A first look at Pillars of Eternity on PlayStation 4.
Role-playing games have been a big part of the gaming world since Dungeons & Dragons popularized the genre in the 1970s. The evolution of pen and paper RPGs into the more action oriented, first person RPGs of today was a natural one. During that time, gamers have seen Japanese role-playing games, live action RPG’s, and massively multiplayer online games, just to name a few entries.
In 2015, the rpg Pillars of Eternity was released to widespread acclaim. Pillars was a PC game that wore its influences on its sleeve with a real time/pause combat mechanic dependent on dice rolls instead of reflexes. Strategy was more important than spray and pray gunplay and the story was rich and multifaceted instead of a short campaign seemingly tacked onto a multiplayer game.
While the game was a huge hit, critics showered the game with praise, and gamers called it revolutionary, one group was conspicuously silent. Pillars of Eternity was a PC exclusive. Console gamers were unable to play what was being called the “greatest RPG ever.” It would be over two years before this would change. In June of this year, Paradox Interactive announced that Pillars of Eternity along with its expansion would be coming to consoles. How does one of the most cherished CRPGs of all time handle the transition to the PlayStation 4? Does Pillars of Eternity live up to the hype?
Creating your character in an RPG is one of the most important and fun aspects of the game. Class, skills, and, most importantly, a name are just a part of the creation process. Pillars does not give its player the option to have their character look like Hulk Hogan, but the character creator is deep. Almost too deep. Along with choosing your class and skills, but there are also options for race and sub race, which god you follow, what order you are pledged to, and what you believe in. You also choose your background and where you are from. And yes, you also pick a name.
Before the game even begins, it seems overwhelming, and it is. Upon starting, the player learns that their choices mean something and it is clear that each choice matters. This is not a game that gives the illusion of choice and consequence. Instead, what you say, do, and even where you are from makes a difference to the people in the world.
Meaningful choices are not the only area where Pillars excels. The writing is well done and Pillars is filled with amazing characters. The characters can be mysterious, funny, annoying, are multidimensional and have complex motivations. The White March expansion is included in the Complete Edition giving console gamers more potential party members than PC gamers initially have. Much like Witcher 3, Pillars also gives the player interesting side quests that add the gameworld’s allure.

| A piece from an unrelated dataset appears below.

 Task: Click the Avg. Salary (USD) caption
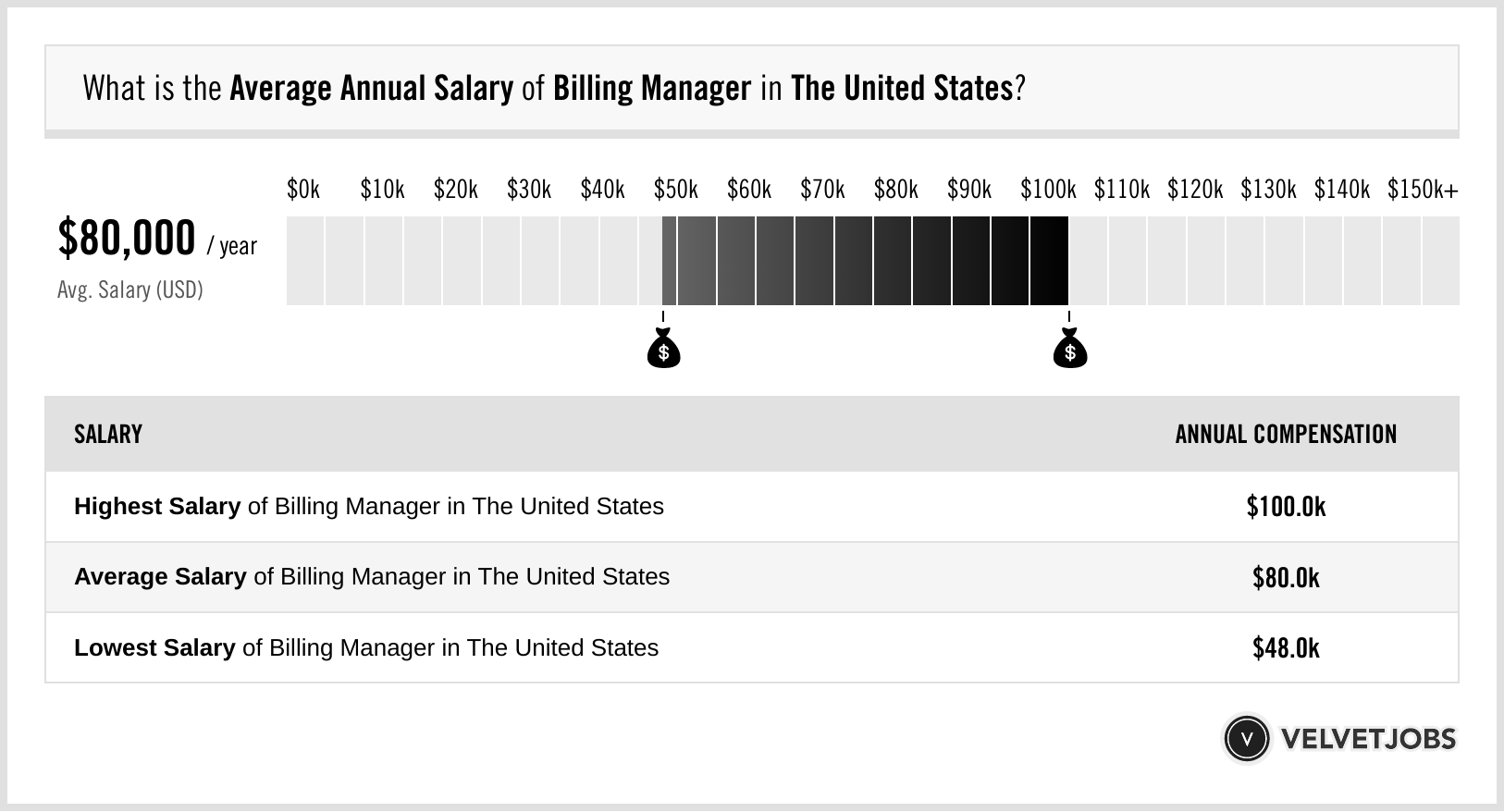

Controls are definitely an issue for console gamers. The port was expertly done and the options menu is as deep as the game. You are able to customize everything form how long it takes tooltips to pop up to how much your companions speak. What may throw console gamers off is the number of menus. On a PC where we expertly navigate between tabs, windows, and different social media pages, this is far less noticeable. On the console, however, it can be difficult to remember which trigger brings up the combat radial, which brings up the character radial, which button is to pause combat, which direction is to slow down gameplay, and so forth. Paradox Interactive made this as intuitive and easy as they possibly could. The picture of the controller layout shown repeatedly during loading screens shows that the developers knew this would be a complex game.
Pillars is not an ugly game, but the graphics will not blow any one away either. Pillars of Eternity is more about character and story than it is about how it looks. Any differences between PC and consoles is negligible. One thing that may throw off console gamers is the lack of camera movement. Pillars is an isometric game that is essentially on a 2D painting. The camera does not spin around since there is nothing to spin around. This can lead to some poor camera angles, especially during combat. The character portraits are also beautifully done, but do tend to become repeats in different color palettes.
Pillars of Eternity: Complete Edition is not perfect. The biggest issue with the game is sound. The score can be beautiful. It fits the game perfectly. The battle music is especially good. Unfortunately, it is also sporadic. Music comes in and out for seemingly no reason. Sometimes when a new area loads music will begin only to abruptly end, leaving only ambient sounds. This is fine until the music just starts up again with no apparent cue. Voice acting is also spotty. It definitely is not bad and there are some standouts but it fails to live up to the writing. Writing this good deserves to have better than typical RPG voice acting. This may be more of a comment on the top notch writing than it is on the voice acting, however.
Pillars of Eternity: Complete Edition is an excellent game. The story is engrossing, the characters are memorable, and the gameplay is fun. If you already own Pillars and The White March on PC, then there are not enough differences on console to warrant a new purchase. For PlayStation 4 owners though, Pillars of Eternity: Complete Edition is a must buy.